One early summer day some years ago when we were all a few years younger, my children were playing with a kite in the garden with some friends.

The garden was on a slight hill, so as you looked up towards the end of the garden, all you saw was an endless sky stuffed full with soaring birds and cotton-wool clouds. On this particular day, a spoiled wind would not be satisfied with just the tumbling children, a silly dog, the whistling companion, and the soaring birds. I could hear its silver-fronded whisper beckoning me to come and play.
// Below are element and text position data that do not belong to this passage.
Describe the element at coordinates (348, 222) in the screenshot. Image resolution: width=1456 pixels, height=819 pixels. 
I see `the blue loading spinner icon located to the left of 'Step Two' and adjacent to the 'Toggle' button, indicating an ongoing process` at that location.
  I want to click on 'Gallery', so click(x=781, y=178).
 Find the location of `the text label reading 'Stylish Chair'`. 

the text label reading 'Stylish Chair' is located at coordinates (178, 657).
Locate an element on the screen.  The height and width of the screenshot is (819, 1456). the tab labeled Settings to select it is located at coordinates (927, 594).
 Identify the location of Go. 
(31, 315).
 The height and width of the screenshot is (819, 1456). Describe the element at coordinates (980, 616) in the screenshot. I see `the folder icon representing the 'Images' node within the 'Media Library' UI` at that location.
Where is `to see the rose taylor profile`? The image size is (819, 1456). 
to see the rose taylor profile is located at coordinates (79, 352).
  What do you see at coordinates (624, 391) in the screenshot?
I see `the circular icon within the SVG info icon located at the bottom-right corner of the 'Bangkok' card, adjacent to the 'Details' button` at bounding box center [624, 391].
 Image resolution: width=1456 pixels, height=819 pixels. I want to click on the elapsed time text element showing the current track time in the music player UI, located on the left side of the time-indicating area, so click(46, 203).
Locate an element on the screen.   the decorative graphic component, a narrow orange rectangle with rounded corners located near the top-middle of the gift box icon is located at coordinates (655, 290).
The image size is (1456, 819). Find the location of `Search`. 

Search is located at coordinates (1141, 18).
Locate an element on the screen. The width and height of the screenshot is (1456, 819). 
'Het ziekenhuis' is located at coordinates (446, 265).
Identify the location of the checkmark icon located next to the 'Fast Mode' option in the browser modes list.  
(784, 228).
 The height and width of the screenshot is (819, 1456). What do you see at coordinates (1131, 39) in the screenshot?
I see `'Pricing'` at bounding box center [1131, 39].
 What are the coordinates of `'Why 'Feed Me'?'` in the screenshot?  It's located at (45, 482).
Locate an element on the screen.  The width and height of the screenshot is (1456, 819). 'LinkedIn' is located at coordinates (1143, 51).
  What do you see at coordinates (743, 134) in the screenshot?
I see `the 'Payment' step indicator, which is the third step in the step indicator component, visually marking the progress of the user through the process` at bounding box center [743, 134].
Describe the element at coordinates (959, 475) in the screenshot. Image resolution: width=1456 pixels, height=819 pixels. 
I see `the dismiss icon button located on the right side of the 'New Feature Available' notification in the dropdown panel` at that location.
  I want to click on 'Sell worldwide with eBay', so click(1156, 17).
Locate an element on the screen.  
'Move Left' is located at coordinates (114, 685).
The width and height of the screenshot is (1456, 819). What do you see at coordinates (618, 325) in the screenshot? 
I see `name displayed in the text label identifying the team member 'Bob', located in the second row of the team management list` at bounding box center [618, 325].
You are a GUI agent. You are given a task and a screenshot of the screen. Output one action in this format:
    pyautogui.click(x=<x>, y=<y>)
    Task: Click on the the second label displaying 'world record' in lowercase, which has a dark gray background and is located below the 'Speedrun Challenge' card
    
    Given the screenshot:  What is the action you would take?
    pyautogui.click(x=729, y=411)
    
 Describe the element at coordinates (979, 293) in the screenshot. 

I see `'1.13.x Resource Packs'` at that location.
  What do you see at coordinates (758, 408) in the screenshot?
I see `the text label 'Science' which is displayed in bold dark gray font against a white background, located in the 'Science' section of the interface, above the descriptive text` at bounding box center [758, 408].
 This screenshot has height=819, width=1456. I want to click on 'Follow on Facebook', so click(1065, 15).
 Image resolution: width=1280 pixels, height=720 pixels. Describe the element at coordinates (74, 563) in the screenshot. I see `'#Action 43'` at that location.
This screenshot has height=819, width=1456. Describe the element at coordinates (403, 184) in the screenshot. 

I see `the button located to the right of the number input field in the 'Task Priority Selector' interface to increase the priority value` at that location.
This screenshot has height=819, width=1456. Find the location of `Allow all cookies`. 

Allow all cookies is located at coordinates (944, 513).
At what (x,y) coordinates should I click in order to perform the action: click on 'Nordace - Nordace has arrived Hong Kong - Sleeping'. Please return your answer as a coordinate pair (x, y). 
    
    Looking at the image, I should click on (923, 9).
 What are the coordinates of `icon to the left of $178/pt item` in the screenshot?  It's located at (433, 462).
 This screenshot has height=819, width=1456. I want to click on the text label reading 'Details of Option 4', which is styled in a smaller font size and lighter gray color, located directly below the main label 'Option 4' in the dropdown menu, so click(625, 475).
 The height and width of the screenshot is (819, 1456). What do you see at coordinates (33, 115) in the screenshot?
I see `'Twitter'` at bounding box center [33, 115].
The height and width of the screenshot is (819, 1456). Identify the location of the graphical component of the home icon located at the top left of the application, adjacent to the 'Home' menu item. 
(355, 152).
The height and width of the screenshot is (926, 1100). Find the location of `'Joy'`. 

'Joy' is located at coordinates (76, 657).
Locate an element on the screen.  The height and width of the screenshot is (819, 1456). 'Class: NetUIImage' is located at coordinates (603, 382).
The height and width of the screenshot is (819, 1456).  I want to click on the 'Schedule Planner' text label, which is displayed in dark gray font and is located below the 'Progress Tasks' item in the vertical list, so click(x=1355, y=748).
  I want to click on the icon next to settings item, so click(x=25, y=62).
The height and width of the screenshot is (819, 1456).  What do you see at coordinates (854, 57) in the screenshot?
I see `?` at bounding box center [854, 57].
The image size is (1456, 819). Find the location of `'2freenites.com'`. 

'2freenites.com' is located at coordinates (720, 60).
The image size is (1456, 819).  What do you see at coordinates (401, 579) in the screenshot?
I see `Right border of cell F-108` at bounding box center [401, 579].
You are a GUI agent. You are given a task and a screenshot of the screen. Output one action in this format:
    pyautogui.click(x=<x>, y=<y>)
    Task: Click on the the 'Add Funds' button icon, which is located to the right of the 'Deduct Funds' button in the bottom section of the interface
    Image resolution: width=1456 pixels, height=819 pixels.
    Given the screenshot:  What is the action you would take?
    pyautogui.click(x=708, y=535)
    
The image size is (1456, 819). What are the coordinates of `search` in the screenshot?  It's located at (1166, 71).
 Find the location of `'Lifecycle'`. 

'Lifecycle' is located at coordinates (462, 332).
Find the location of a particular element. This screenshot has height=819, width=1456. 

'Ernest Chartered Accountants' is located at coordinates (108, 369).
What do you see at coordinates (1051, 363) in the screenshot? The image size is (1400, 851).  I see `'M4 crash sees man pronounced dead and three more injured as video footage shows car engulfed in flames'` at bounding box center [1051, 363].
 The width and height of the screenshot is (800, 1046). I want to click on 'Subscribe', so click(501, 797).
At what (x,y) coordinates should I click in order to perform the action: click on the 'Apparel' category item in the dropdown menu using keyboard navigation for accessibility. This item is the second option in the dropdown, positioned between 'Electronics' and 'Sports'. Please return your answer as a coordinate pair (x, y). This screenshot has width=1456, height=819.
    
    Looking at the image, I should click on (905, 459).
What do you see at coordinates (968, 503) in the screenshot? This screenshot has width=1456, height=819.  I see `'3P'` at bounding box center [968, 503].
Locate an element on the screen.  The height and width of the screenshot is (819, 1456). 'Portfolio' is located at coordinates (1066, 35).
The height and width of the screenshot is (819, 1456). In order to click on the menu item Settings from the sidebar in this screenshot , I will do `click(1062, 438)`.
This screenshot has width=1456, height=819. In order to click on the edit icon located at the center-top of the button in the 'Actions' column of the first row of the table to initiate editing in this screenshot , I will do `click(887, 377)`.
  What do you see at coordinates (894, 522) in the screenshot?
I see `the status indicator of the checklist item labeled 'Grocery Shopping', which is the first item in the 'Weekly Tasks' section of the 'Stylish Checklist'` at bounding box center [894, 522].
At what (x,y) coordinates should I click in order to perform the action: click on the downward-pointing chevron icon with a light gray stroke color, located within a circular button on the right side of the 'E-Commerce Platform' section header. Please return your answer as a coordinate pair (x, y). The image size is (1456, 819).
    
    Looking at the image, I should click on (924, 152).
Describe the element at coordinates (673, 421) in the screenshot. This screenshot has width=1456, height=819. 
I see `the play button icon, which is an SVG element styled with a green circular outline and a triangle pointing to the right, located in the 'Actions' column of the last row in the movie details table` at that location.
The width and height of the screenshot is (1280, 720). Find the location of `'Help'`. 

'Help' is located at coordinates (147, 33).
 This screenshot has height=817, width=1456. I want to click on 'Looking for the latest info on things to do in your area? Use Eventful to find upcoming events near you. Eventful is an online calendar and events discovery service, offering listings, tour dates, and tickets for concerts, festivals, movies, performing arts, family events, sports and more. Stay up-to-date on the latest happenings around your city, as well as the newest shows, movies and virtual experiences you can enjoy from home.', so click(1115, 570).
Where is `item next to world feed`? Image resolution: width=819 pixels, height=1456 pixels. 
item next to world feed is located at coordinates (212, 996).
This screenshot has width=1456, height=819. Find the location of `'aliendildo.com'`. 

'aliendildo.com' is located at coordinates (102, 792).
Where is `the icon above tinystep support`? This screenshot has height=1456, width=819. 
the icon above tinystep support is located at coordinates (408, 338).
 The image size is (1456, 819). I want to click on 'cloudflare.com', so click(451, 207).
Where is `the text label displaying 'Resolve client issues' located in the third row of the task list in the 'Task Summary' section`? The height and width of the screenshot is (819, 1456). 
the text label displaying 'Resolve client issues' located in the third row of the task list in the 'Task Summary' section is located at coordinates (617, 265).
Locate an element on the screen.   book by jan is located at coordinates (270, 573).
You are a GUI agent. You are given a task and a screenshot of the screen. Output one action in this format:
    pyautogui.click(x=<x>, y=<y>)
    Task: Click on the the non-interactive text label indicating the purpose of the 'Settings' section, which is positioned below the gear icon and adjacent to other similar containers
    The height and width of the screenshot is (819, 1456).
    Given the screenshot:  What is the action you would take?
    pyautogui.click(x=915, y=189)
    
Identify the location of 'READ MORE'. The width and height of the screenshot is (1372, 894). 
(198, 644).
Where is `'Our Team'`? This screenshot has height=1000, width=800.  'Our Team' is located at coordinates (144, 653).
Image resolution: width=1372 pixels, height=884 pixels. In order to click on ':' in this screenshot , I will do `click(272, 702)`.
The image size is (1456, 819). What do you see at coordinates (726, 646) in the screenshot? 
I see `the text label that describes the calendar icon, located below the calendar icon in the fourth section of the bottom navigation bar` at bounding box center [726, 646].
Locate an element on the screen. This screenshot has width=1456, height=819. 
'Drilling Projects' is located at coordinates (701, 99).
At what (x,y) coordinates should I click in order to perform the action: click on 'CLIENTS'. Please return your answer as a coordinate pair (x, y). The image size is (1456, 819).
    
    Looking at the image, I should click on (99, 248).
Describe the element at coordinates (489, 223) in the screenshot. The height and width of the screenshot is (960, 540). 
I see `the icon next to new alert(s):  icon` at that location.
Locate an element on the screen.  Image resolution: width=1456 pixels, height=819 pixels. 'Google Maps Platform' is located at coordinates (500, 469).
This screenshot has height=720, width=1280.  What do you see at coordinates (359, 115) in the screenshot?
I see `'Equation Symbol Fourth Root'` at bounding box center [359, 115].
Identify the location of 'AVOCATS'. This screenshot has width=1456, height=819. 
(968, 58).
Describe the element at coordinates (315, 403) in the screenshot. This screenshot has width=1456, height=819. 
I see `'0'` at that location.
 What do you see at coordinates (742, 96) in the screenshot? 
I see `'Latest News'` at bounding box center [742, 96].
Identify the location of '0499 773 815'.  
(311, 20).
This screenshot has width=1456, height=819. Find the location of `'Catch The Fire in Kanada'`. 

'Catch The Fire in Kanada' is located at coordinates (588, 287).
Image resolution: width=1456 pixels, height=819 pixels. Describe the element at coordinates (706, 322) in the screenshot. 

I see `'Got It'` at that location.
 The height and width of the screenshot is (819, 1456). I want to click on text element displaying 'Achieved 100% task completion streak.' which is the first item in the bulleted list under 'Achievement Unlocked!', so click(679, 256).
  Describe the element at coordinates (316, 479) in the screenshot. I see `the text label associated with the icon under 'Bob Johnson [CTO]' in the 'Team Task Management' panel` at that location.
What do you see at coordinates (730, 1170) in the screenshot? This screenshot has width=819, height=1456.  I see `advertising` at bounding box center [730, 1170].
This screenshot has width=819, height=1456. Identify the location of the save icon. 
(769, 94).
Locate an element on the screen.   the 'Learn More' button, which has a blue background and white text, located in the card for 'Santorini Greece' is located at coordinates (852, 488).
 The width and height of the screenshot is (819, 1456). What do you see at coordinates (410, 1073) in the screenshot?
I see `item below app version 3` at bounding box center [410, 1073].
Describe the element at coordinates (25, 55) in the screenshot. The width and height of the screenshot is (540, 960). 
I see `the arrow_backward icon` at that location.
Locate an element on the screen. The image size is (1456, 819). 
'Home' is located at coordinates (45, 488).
But I remained steadfast. Standing in the kitchen, sipping Lapsang from a chipped cup, I only watched from the window as the children unwound the string from the stick, saw them look towards the sun and the birds and the sky, wishing their kite would launch itself into the blueness rather than spiral headfirst into the grass. Time after time they tossed their unwilling playmate into the clutches of the wind, hoping the wind would grab hold of the little kite's hand and run through the air with him. Alas, after too many flightless attempts, a deflated kite once again fell to the earth. As it did, one very disappointed child threw down the stick - was it in disgust or as a challenge to his friend, or sibling, or the wind?

What a chance thought the wind. Now my little playmate can roam free, run with me, kiss the clouds, and dance across the tips of hills and fences. And so, grabbing hold of the kite's smallness, off they flew. As the kite rose gracefully, its thin string unravelled until it stopped abruptly, tugging at the last remnants of captivity - the stick. A tug-of-war ensued, but to no avail, the knot was tied well. As such, the wind and the kite agreed they would just take the stick with them.

Off they flitted: whipping through the lupins, picking up speed, preparing to leap the hawthorn and holly hedge, and then into the wild paddocks below. Then, all at once, the kite was jerked backwards caught in the thorns of a rose bush. The wind, so surprised by the suddenness (not to mention the strength of the pink petticoated plant), stopped for a moment to catch his breath. As he did, the mad dog, who only lives to chase slobbery tennis balls and chew firewood, grabbed the stick in his mouth. Springing forward like a wound up pony, such joy was uncontainable, it knew no bounds. And so the smiling dog leapt with both paws in the air, triumphant.

As it turns out, in the centre of the garden was a large flower bed, the ideal track. And so it was around the large blossoming flower bed that the smiling, boundlessly joyful dog raced. As he picked up speed, the squealing children joined in. They looked like flying ducks running madly round a racetrack: all of them in a streaming line - the kite whipping through the air, the wind wrestling his way through the grasses, the children with arms flailing, reaching as far forward as they could, all following the one mad dog with his stick.

At last I joined them in the garden. The mischievous wind got his way, having successfully enticed me to join his noisy crew. Who could resist such an invitation to come and play -- how could one refuse such laughter, the sheer silliness of the sun, the blueness of the sky? And there we remained, all of us, spending one of the most memorable afternoons chasing an obsessive dog round the garden, trying our best not to stop him, the kite, or the wind from having so much fun.

Enticable?

Now thinking back to the original question, the one that started the memory ball rolling in the first place - am I enticable?

Well, given all the right circumstances (and if 'enticable' is really a word), I guess I would say the answer is yes.